While some physicians can leave standing orders for certain types of medication or interventions – such as oxygen support – patients can still experience crises, take unexpected turns, or find themselves needing medications that are not always available at the local pharmacy or in the middle of the night.

That’s been the reality for Danika Kiziak, a nurse in Cold Lake, Alberta – a city of 15,000 about three hours northeast of Edmonton – who has activated the “Assess, Treat and Refer” program on a few occasions.

“It’s very comforting to know that there’s help there. If we have palliative calls at 1 a.m., for example, it offers so much comfort and support for us and for the family. It broadens our ability to support patients in their home,” Kiziak said.

“As much as you’re prepared, when you’re in those stressful moments, it can mean so much to know you have someone to come in and help you with those decisions,” said Cabri Miller-Nielsen, a registered nurse who also covers Cold Lake, Alberta. “We find every palliative patient is a totally different situation; you can’t necessarily plan for what’s going to happen. It’s nice that we have the option to reassess and people there to support us.”
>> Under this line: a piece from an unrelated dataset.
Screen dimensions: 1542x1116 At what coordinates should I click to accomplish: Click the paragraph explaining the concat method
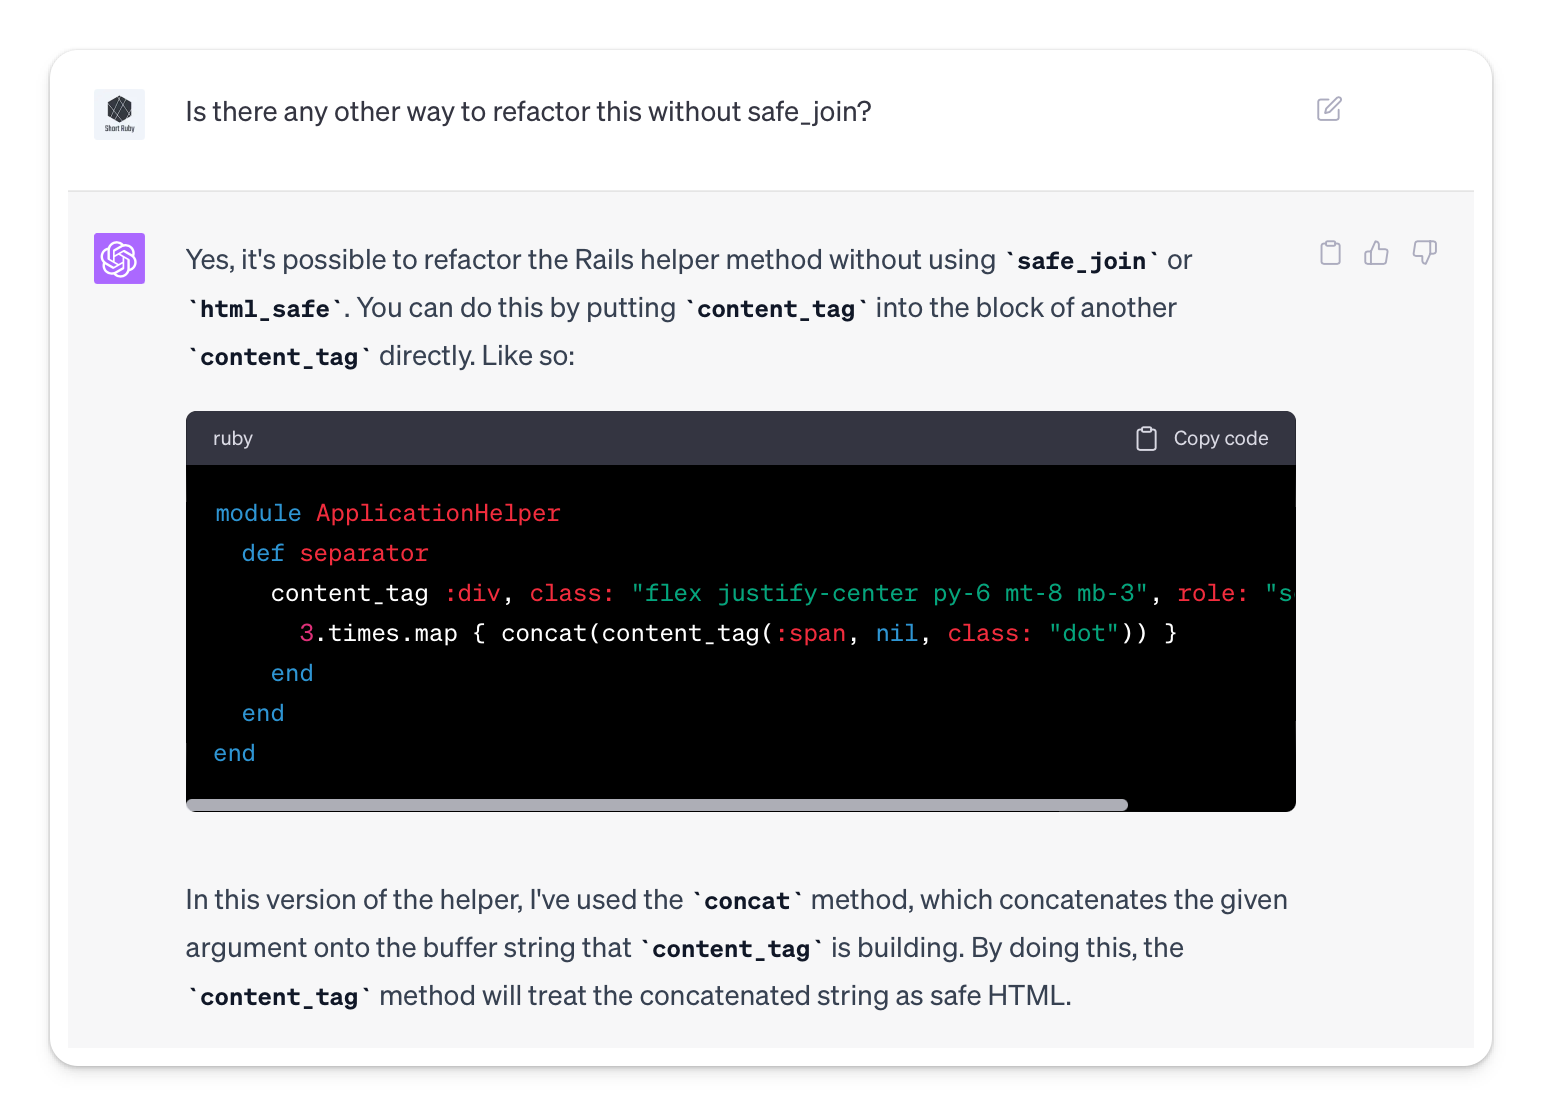tap(737, 948)
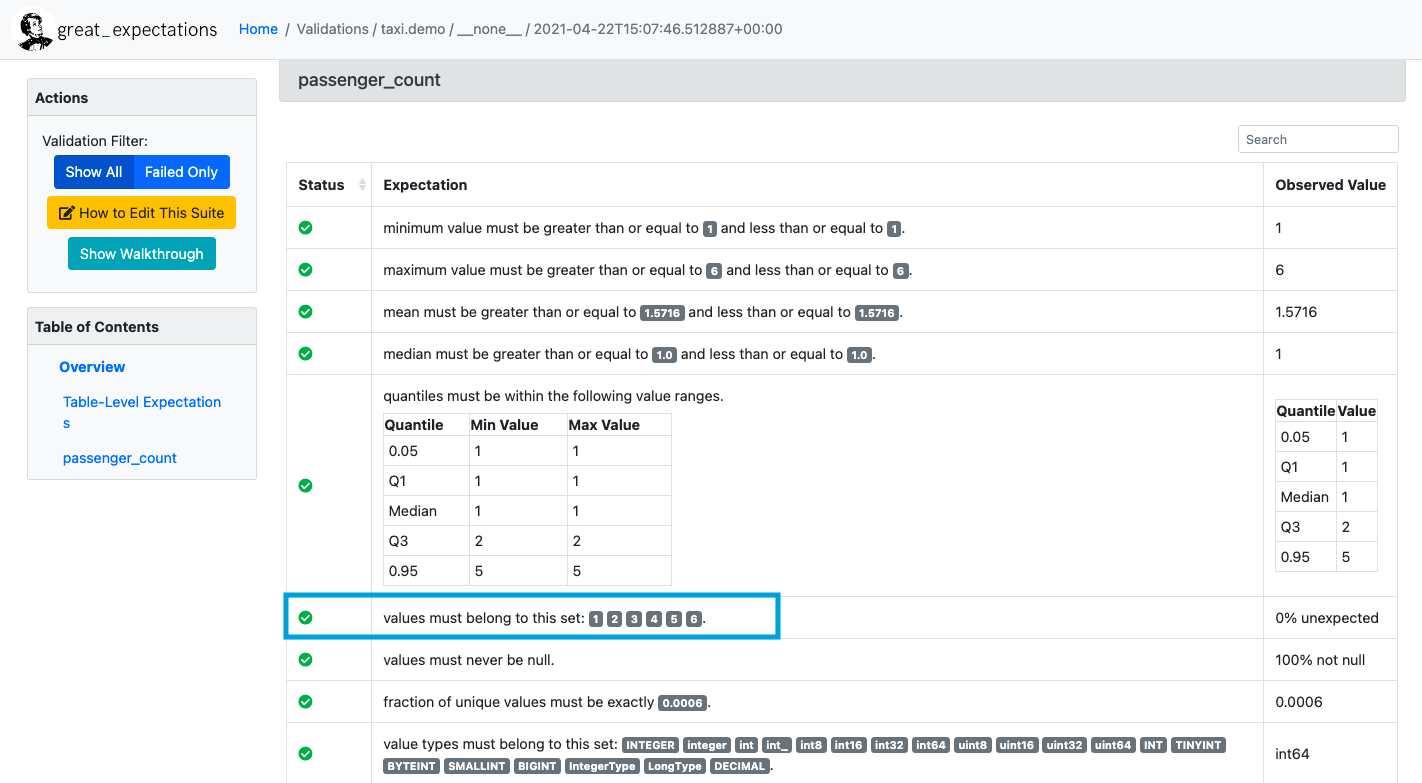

Keeping palliative patients at home has benefits not only for the patient and their family. As Kiziak notes, in a city like Cold Lake, treating palliative patients in hospital would take up nearly all of the local hospital’s acute care beds.

Transporting a palliative patient to hospital can be physically distressing to a patient, and may only result in their waiting for a bed and treatment.

“We know that if a palliative patient is transported to hospital for symptom management, although they’re quite ill and would rank high on the intake triage scale, lots of times they experience significant delays at the emergency department,” said Cheryl Cameron, the lead for Alberta’s Palliative and End of Life Care Assess, Treat and Refer program.

“More importantly, it can be a terrible experience for patients and their family to be gathered around an ambulance stretcher in the emergency department. If they can be at home, in their community, if there’s something we can do to support that, it’s a better experience for those patients,” Cameron said.

“Right to Care: Palliative Care for all Canadians,” a 2016 Canadian Cancer Society report, shows that the costs of palliative care during the last month of life can be $1,100 a day in an acute care unit as opposed to $770 a day in a palliative care unit and under $100 a day in the home.

Since better care was the primary motivator for implementing the programs, they are being evaluated to determine how paramedics, families and patients respond to it, how many patients were able to die according to their wishes, and how many patients were diverted away from hospital emergency departments.

“The health system in general is also recognizing that going to the hospital is not always the right answer and may not be either the place where the person wants to be or the place where they’ll get the right care. It’s not sustainable from a system perspective either,” Dr. Carter said.

For families, it’s another way to ensure that they’re able to meet the last wishes of a loved one.

“Palliative care is the wave of the future,” Horth said. “Just like everybody died at home 100 years ago, I think now we’re getting back to our roots. The thing I would tell people is it could make the difference in you staying at home. You get, as I did, an amazing sense of comfort to know that they’re really fighting for you. They’re really fighting to make a difference, to make your wish come true, to keep you at home.”